Kid Niki: Radical Ninja, known in Japan as is a 1986 platform video game developed and published by Irem for arcades. Initially released only in Japan, it was later released internationally by Data East in 1987 for the Nintendo Entertainment System. The arcade game runs on Irem-62 Hardware, the same as Kung Fu Master.

The differences between Kid Niki: Radical Ninja and Kaiketsu Yancha Maru are minimal. Aside from text translation, the most glaring difference is the main character's hair style. Kid Niki's hair is more "punk rock" with wild spikes and a ponytail in the back. Yancha Maru's hair has more subdued spikes and a topknot (or chonmage). In the arcade version of the game, the main character's keikogi is yellow while it is red in the home ports.

==Plot==
One day in Feudal Japan, Kid Niki, the most radical of ninjas, is training at his Ninja School. Suddenly, a passing bird is struck down by an arrow and lands at Niki's feet. Attached is a note explaining that Niki's girlfriend, Princess Margo, has been kidnapped by the evil Stone Wizard. With the cry of "Will help you!" Niki bursts through the wall of his school and sets off on his quest to save Margo.

==Gameplay==
Kid Niki is armed with the Spinning Sword, which according to the game's manual, "has been passed down from generation to generation from the School of Chirin".

In addition to the spinning sword, Kid Niki can gain extra offensive power by collecting Bells. The Golden Bell allows him to launch a projectile every time Kid Niki spins his sword, and the Silver Bell creates a spinning force field around him. Both of these power-ups last for a limited amount of time.

The game is divided up into seven rounds, with a boss character at the end of each one.

==Ports==

Cover of the North American NES version

In 1987, Data East released ports of the game for the NES, Commodore 64, and Apple II. All home versions of the game show screen shots from the graphically superior arcade version on the back of their packages. Although it is an Irem game, the home ports were one of the more successful games released by Data East.

==Reception==
Computer Gaming World called Kid Niki "yet another in the seemingly endless parade of horizontally-scrolling/running/jumping/shooting games" for the NES. While the reviewer stated that those who enjoyed such games would like the game, he wondered "how many of these interchangeable games Nintendo will authorize. Even devotees must be getting tired".

==Legacy==
In Japan, two sequels appeared for the Famicom. The first was Kaiketsu Yanchamaru 2: Karakuri Land in 1991, and the second was Kaiketsu Yanchamaru 3 in 1993. Each of the three NES/Famicom titles feature radically different character designs.

A Game Boy sequel called Ganso!! Yanchamaru was released in 1991. This portable sequel is a unique game and not a port of one of the existing Kid Niki/Yanchamaru titles.

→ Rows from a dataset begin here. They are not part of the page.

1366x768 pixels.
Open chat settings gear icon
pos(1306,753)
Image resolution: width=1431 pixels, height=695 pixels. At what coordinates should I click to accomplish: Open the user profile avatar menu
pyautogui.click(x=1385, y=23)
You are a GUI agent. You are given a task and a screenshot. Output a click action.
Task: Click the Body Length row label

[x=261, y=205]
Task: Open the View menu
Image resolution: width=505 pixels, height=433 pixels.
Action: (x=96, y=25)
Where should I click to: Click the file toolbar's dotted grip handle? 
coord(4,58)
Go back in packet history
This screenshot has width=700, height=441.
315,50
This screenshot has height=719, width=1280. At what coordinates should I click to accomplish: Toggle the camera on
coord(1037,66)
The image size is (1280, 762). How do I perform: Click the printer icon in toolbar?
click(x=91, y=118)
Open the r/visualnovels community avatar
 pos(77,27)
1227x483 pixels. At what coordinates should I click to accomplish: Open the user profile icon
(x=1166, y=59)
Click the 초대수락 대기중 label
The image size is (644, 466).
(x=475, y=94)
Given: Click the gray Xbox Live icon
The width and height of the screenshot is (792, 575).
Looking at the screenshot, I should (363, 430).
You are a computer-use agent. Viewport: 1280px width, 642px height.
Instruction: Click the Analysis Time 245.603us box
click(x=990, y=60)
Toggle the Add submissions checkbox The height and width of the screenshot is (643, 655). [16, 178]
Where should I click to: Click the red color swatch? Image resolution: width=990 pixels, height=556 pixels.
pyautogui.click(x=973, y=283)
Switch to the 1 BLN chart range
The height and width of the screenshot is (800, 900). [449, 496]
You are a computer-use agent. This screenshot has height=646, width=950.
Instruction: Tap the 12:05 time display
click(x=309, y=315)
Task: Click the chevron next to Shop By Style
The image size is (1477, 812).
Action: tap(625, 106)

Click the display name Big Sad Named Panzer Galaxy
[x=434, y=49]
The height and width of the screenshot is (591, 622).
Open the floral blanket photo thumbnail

Kid Niki makes a cameo appearance in Irem's NES game Kickle Cubicle. To see Kid Niki, the player must hold down the A button on Controller 2, and then turn on the game. Then the player continues holding A until the title screen appears, and Kid Niki will appear. This trick also works on the Famicom version of Kickle Cubicle.

Kid Niki Radical Ninja was released by Hamster Corporation as part of their Arcade Archives series in January 2018 for the Nintendo Switch and PlayStation 4.

The NES version is considered by IGN to be the 49th best game to be released on the Nintendo Entertainment System.